How would you rate the industry’s readiness for ICD-10?

Most of the industry is well on the path to readiness. We have seen that the amount of time has been a huge blessing to many providers, and we are also seeing providers—in the last 60 days especially—really accelerate their preparation once we got past the Sustainable Growth Rate (SGR) fix. That’s when things kicked into overdrive across the country. Now is the time for additional end-to-end testing, and the exchanges of data files will prove out if what we’re seeing is really the case. We’re just starting to see that play out though. Overall, [providers] are on a good path. 

Is the level of testing that’s going on right now thorough enough?

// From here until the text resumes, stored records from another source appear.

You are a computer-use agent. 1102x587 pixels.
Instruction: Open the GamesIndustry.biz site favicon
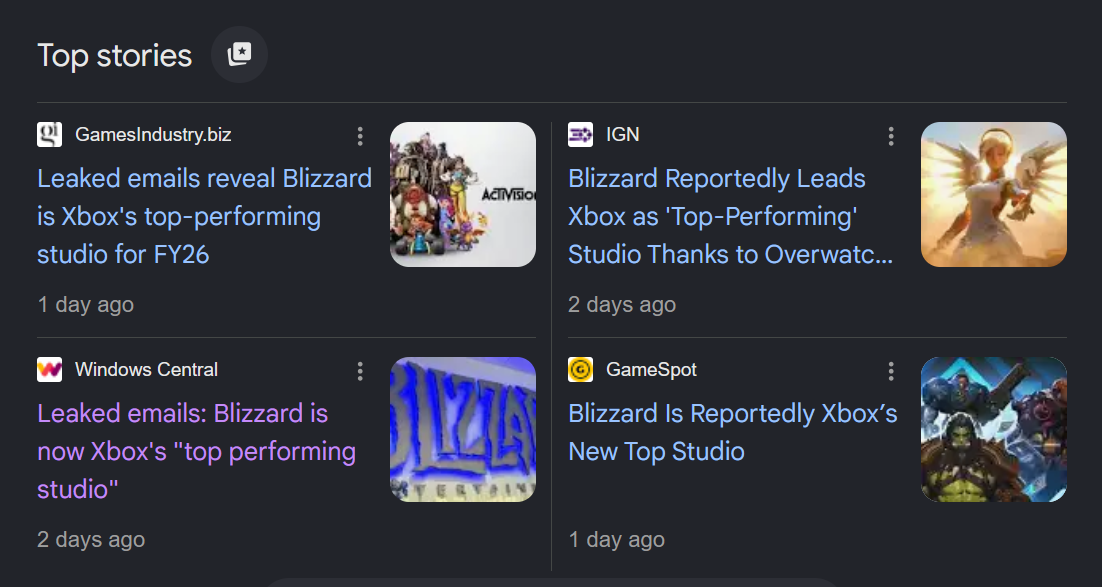tap(49, 134)
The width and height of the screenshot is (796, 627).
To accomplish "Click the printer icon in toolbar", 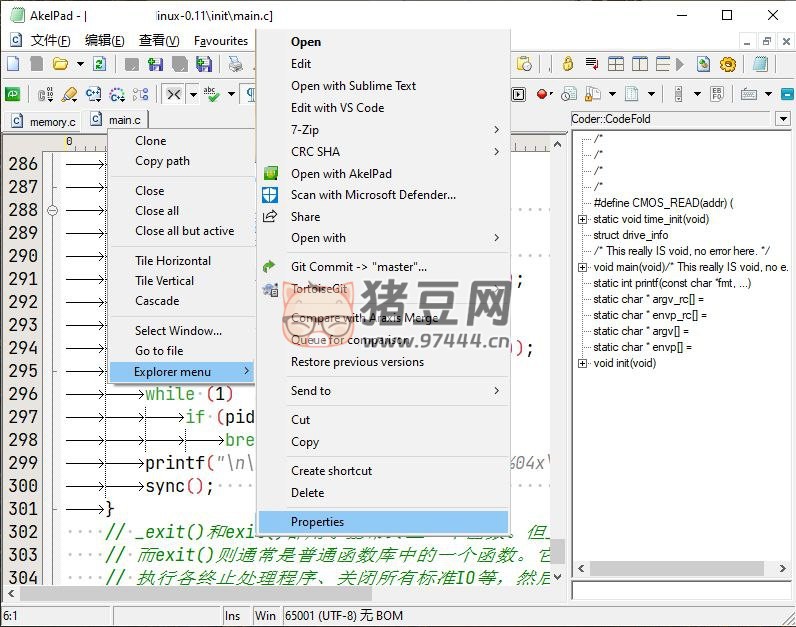I will (x=235, y=64).
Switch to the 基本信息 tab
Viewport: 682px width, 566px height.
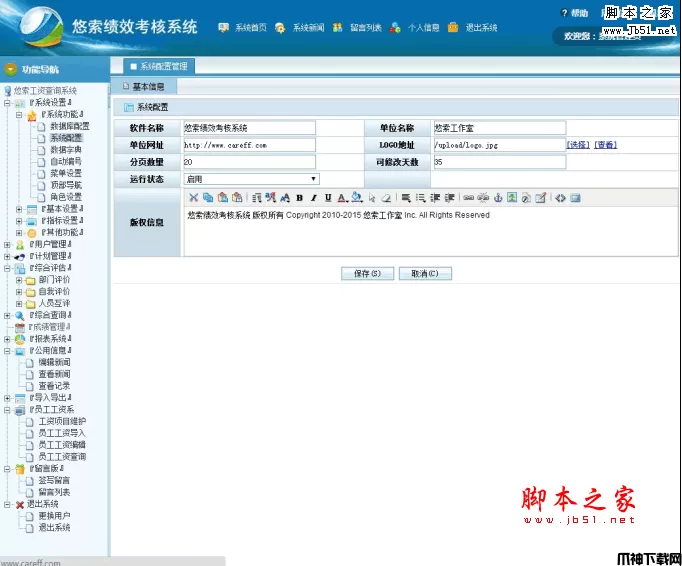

The level of testing varies widely from provider to provider. I was sitting with a dozen CFOs yesterday, and some of them in the room have tested thousands of files from a double coding perspective as well as exchanging with their payers. Overall, most were pleased with the results, but there is still interesting learning occurring. One provider said they were getting higher rates than they expected, positive results with payers, and all claims were going through. They realized some of the claims were going through ‘too smoothly,’ if you will. So that’s the type of learning we will uncover as we get closer.  Not just can you exchange claims, but are claims going to get denied that should or shouldn’t be? How will the real dynamics of coding and revenue cycle play out?

So how do you see this playing out?

Of course there will be some trouble; we feel the well prepared organizations will minimize most of that trouble. There are a number of things that can go wrong from the policy being adjudicated incorrectly or misunderstood, or coders not fully understanding all of the guidelines, or physicians not knowing all the documentation rules they need to follow. So even organizations that have their systems tested should look beyond that to ask themselves, ‘Are all my people who touch ICD-10 codes trained? Have we practiced, and made sure the work product that comes out of those tasks is acceptable as well?’

With dual coding, so many organizations say they are starting to dual code or already have, but the much more interesting questions are the second and third level questions on those dual claims. What type of reimbursement impact are you seeing, or what type of denial rates would you expect on those claims? Either those answers aren’t satisfactory or many providers haven’t yet asked those questions—they are still in the ‘figuring out’ period.